Physicians usually perform a variety of blood tests on patients suspected of having pancreatic cancer. We would like to emphasize three of them.

CA 19-9
CA19-9 is a tumor marker for pancreas cancer that is measured with a blood test. CA 19-9 levels can assist with an initial diagnosis. However, CA 19-9 levels are more useful in measuring the response of a cancer that has already been diagnosed to treatment. In general, a declining or stable CA19-9 level generally indicates that the tumor is responding to treatment, while increasing levels indicates the progression of disease.The old adage, "treat the patient not blood numbers," should be remembered. If a patient is feeling better and the tumor shrinks, that is what matters.

Blood glucose level
Pancreatic cancer is associated with abnormalities in blood glucose (sugar) levels. Long-standing diabetes mellitus (sugar diabetes) is a risk factor for developing pancreatic cancer, and recent onset diabetes in a person above the age of 50 years can be an early sign of pancreatic cancer. Patients with diabetes often have abnormally high blood glucose levels.

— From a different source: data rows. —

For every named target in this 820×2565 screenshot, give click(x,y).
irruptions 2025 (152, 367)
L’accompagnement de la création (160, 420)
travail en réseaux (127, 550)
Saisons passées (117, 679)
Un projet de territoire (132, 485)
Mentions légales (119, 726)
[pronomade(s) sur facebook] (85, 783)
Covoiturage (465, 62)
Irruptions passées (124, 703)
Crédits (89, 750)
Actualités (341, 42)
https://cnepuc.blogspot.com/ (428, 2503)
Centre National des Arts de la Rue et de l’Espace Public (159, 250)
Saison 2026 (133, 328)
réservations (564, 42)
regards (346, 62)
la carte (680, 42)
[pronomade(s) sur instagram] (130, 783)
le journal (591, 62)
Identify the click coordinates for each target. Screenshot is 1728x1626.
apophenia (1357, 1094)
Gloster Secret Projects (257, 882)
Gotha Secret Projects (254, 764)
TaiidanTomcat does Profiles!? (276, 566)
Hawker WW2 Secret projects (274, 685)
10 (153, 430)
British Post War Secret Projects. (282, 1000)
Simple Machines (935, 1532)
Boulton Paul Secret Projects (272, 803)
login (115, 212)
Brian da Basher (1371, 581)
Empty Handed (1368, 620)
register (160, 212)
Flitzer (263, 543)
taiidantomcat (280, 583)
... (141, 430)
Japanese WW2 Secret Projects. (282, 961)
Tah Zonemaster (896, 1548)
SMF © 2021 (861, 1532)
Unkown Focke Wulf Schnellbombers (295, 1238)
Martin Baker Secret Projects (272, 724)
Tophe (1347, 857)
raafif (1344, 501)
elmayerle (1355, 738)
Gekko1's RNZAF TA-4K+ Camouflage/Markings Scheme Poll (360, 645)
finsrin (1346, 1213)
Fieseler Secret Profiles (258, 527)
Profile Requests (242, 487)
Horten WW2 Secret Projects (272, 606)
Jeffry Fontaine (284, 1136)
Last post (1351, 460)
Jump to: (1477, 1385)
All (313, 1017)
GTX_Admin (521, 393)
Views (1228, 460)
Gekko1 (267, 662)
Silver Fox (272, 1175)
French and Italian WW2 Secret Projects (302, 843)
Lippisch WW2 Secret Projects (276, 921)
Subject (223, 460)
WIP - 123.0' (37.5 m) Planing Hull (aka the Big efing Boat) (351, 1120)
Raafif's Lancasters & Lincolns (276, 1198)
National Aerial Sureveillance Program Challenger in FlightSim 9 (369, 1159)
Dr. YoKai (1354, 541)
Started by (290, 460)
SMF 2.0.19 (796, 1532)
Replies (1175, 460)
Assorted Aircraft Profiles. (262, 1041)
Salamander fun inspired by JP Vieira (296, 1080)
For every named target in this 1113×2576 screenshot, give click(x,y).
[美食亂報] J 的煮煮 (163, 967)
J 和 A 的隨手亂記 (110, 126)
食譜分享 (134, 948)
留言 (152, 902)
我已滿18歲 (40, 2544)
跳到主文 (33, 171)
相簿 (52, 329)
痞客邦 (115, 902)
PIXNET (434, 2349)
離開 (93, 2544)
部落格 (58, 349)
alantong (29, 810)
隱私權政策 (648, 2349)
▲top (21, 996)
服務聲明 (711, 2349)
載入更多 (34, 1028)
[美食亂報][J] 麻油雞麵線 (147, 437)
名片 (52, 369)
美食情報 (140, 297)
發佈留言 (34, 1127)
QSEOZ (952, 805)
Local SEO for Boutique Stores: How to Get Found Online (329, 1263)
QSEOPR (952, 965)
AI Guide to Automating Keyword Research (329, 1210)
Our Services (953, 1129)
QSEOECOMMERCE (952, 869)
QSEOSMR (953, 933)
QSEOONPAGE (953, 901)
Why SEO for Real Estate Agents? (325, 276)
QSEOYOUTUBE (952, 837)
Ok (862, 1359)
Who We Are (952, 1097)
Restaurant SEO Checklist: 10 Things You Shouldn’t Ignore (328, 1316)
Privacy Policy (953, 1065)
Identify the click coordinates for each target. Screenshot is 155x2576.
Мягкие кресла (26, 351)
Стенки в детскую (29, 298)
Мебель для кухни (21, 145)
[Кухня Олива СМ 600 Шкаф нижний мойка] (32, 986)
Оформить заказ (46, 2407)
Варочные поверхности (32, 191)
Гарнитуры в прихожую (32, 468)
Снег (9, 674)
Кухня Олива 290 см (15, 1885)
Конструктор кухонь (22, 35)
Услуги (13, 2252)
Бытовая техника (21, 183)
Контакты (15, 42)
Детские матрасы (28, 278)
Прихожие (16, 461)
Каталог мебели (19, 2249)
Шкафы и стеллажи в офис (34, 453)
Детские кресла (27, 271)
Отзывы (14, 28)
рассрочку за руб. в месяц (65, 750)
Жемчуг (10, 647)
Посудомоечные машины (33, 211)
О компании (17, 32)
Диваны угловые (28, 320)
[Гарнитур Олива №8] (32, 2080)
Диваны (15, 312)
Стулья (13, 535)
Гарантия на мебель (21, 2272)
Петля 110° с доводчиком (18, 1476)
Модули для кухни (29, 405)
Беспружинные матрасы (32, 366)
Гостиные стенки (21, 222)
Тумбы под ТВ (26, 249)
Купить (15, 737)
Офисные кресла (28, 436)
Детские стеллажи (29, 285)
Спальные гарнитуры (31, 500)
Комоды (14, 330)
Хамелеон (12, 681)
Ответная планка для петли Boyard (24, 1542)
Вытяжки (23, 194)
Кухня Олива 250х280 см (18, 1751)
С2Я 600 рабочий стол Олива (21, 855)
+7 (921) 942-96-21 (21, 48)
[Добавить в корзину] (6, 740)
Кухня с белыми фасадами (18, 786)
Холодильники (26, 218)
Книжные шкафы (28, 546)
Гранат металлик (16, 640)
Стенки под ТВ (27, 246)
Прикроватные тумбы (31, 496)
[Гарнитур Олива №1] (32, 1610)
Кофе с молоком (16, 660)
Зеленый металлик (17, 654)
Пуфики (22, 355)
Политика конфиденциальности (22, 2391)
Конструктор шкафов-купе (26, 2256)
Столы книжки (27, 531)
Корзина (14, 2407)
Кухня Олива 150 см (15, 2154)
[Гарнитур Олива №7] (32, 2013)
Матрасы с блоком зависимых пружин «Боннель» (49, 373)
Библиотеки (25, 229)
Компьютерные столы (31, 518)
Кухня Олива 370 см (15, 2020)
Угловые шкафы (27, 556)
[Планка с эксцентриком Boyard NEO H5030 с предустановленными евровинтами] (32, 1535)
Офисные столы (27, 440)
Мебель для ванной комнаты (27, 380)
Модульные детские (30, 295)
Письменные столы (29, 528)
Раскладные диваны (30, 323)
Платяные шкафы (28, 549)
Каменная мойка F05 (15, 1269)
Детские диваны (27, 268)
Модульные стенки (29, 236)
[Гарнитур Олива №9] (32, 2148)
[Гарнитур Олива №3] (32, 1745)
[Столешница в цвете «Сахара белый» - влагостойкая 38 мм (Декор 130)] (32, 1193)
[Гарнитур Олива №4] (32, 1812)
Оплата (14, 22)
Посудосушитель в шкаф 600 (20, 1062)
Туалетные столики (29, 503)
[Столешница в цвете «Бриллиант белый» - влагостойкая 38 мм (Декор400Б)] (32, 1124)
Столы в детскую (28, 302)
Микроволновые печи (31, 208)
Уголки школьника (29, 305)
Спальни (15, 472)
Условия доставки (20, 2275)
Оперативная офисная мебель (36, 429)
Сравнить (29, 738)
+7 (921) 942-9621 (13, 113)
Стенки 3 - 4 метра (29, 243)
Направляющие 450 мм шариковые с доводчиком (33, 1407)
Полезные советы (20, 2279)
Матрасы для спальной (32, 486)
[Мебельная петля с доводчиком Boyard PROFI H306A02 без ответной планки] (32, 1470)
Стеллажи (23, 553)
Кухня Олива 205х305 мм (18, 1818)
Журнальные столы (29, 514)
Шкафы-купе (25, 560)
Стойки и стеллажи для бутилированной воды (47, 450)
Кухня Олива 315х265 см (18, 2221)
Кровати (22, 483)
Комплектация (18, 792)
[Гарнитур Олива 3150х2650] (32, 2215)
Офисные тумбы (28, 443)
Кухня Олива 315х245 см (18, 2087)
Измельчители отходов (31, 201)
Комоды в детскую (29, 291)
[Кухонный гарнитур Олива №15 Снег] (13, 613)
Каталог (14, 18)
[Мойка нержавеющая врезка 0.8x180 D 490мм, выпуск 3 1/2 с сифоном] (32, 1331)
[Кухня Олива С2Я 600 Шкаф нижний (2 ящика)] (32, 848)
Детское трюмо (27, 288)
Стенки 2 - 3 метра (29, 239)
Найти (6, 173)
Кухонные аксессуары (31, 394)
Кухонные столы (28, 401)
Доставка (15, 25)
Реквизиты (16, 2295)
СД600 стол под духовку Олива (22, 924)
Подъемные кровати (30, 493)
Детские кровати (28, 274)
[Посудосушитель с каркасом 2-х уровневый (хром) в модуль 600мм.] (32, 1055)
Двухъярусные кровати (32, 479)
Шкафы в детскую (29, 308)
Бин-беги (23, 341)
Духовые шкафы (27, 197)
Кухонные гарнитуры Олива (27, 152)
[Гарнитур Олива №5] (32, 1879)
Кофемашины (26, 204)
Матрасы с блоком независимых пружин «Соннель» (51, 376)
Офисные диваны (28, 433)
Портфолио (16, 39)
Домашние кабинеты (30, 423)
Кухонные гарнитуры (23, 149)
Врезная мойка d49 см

Doctors may therefore draw blood from the patient's arm in order to measure their blood glucose levels. Abnormally high levels may suggest diabetes. Abnormally low levels can be seen in a variety of conditions, including the very rare neuroendocrine tumor of the pancreas called a "glucagonoma."

Blood bilirubin level
As discussed earlier in the anatomy section, the liver produces fluid called bile. Bile made in the liver collects in tubes (the bile ducts) in the liver. These bile ducts join together to form the common bile duct. The common bile duct drains into the duodenum where the bile assists in the digestion of food. At one point along its course, the common bile duct passes through the pancreas. Cancers arising in the pancreas can impinge upon the bile duct and block the flow of bile. This may produce a yellowing of the white portion of the eyes (called jaundice), and in some patients jaundice is the first presentation of their pancreatic cancer. Doctors may therefore draw blood from the patient to test it for "bilirubin" levels (one of the components of bile). High bilirubin levels, called hyperbilirubinemia, would suggest that there is something obstructing the normal flow of bile such as a tumor in the pancreas.